Ver
nevar es toda una experiencia llena de sorpresas. Uno no se cansa de mirar
cómo, copo a copo, se van cubriendo las calles, los jardines, los montes y todo cuanto bajo su capa se encuentra.
Siempre
que miro como cae, mis ojos atraviesan el resplandor que emite y mi imaginación
se va lejos; muy lejos.
Es
como si me trasladase al espacio vacío de lo que no es o no está. Al mundo de
los deseos no satisfechos o de los anhelos por cumplir. Ver caer la nieve
disuelve el alma en el paisaje perdido que se va borrando en nuestra retina.
Junto
al blanco inmaculado de su caminar, que tanto parece gustarnos, comienzan las
pisadas profundas, los manchones negros, las roderas lentas de los coches que
recorren con dificultad su inmaculado manto.

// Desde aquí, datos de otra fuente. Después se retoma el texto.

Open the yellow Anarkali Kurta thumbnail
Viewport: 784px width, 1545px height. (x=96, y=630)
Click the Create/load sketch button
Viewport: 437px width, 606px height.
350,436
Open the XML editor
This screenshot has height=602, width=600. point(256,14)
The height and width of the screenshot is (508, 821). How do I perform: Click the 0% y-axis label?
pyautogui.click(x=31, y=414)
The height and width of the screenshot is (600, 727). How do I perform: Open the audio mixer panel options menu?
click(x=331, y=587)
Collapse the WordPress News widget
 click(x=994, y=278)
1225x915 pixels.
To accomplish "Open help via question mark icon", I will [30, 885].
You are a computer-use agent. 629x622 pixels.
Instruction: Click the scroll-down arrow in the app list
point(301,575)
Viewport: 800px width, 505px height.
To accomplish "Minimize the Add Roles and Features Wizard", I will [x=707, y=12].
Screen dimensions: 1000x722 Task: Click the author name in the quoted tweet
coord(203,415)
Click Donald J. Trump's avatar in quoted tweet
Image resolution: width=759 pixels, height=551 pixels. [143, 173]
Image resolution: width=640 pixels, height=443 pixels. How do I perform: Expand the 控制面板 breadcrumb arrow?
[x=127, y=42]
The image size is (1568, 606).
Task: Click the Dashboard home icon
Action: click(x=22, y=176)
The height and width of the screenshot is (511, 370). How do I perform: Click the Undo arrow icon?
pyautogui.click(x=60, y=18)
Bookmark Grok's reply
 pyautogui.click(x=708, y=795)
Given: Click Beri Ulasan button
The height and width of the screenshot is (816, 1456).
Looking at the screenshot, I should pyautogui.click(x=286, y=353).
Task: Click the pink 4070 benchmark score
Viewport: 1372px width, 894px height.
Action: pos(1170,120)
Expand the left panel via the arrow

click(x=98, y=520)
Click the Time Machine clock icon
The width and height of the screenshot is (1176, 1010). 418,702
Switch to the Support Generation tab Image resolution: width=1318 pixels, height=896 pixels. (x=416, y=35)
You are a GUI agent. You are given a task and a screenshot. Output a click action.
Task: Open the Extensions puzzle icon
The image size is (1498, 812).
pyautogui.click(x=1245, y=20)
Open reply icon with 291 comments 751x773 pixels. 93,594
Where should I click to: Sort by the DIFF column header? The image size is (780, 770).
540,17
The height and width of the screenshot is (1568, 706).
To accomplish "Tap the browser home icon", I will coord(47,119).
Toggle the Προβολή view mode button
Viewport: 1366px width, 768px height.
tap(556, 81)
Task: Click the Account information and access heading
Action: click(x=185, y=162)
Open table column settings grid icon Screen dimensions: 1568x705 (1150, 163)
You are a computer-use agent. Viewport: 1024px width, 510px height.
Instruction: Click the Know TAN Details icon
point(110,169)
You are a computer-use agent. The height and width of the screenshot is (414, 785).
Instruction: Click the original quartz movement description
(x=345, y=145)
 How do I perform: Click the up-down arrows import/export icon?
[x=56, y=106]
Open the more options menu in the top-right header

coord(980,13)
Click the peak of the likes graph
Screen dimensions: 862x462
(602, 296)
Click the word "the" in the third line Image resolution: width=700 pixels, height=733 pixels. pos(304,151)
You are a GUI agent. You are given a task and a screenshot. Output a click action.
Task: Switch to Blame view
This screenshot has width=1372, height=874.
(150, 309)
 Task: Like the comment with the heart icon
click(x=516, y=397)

Y uno se da cuenta de que en
realidad ir creciendo es como ir pisando sobre la túnica blanca de un espacio
nevado.
Cada
huella, no puede borrarse, cada tropiezo se nota, cada mancha se divisa. Lo
mejor es que nuestro paisaje interior siempre puede recomponerse de nuevo,
siempre volver a ser pintado otra vez; siempre volver a construir sobre lo caído.
Cuando
estamos en estado de “recién nevado”, entonces hay que cuidar dónde pisamos,
modelar el camino y optimizar el paso.
Nevar
siempre es presagio de buenos tiempos venideros.
Miremos
a través de la nieve. Dejemos que nuestra mirada vuele. Esperemos esa riqueza
que nos trae convertida en agua clara sobre la sed.